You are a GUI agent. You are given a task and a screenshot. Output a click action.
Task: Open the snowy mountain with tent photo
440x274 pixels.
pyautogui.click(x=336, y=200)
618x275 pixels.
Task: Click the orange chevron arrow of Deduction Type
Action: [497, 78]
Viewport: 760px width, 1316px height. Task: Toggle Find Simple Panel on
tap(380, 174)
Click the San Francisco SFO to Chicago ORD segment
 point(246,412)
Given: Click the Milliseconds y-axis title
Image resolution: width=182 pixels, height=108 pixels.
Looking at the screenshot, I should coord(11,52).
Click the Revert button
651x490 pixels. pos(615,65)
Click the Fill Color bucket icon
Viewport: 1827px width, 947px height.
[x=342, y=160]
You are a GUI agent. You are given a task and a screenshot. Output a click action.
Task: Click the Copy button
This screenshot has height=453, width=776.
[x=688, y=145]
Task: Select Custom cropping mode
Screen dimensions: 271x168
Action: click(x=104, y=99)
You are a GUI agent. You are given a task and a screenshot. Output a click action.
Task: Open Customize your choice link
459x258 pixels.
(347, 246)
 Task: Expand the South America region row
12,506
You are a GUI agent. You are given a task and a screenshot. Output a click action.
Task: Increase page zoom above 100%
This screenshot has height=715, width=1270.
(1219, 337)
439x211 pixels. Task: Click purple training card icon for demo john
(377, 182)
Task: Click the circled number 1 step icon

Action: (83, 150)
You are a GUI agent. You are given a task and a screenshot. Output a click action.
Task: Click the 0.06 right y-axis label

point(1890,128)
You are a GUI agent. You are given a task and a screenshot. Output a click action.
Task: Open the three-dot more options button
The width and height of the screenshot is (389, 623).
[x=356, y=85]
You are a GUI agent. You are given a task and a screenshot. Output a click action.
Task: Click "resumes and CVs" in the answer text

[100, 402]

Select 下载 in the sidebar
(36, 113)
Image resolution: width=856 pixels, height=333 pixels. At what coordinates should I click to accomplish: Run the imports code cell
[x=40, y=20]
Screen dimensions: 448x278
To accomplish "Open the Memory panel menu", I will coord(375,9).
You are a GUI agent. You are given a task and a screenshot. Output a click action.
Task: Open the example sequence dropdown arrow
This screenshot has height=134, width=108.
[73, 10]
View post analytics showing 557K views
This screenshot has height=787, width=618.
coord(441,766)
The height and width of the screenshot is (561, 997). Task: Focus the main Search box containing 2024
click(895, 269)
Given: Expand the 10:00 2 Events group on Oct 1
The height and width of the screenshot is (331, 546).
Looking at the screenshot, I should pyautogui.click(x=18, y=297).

# The request
Please copy out all of the entries above word for word, changing nothing.

# The answer
You are a GUI agent. You are given a task and a screenshot. Output a click action.
Task: Open the snowy mountain with tent photo
440x274 pixels.
pyautogui.click(x=336, y=200)
618x275 pixels.
Task: Click the orange chevron arrow of Deduction Type
Action: [497, 78]
Viewport: 760px width, 1316px height. Task: Toggle Find Simple Panel on
tap(380, 174)
Click the San Francisco SFO to Chicago ORD segment
 point(246,412)
Given: Click the Milliseconds y-axis title
Image resolution: width=182 pixels, height=108 pixels.
Looking at the screenshot, I should coord(11,52).
Click the Revert button
651x490 pixels. pos(615,65)
Click the Fill Color bucket icon
Viewport: 1827px width, 947px height.
[x=342, y=160]
You are a GUI agent. You are given a task and a screenshot. Output a click action.
Task: Click the Copy button
This screenshot has height=453, width=776.
[x=688, y=145]
Task: Select Custom cropping mode
Screen dimensions: 271x168
Action: click(x=104, y=99)
You are a GUI agent. You are given a task and a screenshot. Output a click action.
Task: Open Customize your choice link
459x258 pixels.
(347, 246)
 Task: Expand the South America region row
12,506
You are a GUI agent. You are given a task and a screenshot. Output a click action.
Task: Increase page zoom above 100%
This screenshot has height=715, width=1270.
(1219, 337)
439x211 pixels. Task: Click purple training card icon for demo john
(377, 182)
Task: Click the circled number 1 step icon

Action: (83, 150)
You are a GUI agent. You are given a task and a screenshot. Output a click action.
Task: Click the 0.06 right y-axis label

point(1890,128)
You are a GUI agent. You are given a task and a screenshot. Output a click action.
Task: Open the three-dot more options button
The width and height of the screenshot is (389, 623).
[x=356, y=85]
You are a GUI agent. You are given a task and a screenshot. Output a click action.
Task: Click "resumes and CVs" in the answer text

[100, 402]

Select 下载 in the sidebar
(36, 113)
Image resolution: width=856 pixels, height=333 pixels. At what coordinates should I click to accomplish: Run the imports code cell
[x=40, y=20]
Screen dimensions: 448x278
To accomplish "Open the Memory panel menu", I will coord(375,9).
You are a GUI agent. You are given a task and a screenshot. Output a click action.
Task: Open the example sequence dropdown arrow
This screenshot has height=134, width=108.
[73, 10]
View post analytics showing 557K views
This screenshot has height=787, width=618.
coord(441,766)
The height and width of the screenshot is (561, 997). Task: Focus the main Search box containing 2024
click(895, 269)
Given: Expand the 10:00 2 Events group on Oct 1
The height and width of the screenshot is (331, 546).
Looking at the screenshot, I should pyautogui.click(x=18, y=297).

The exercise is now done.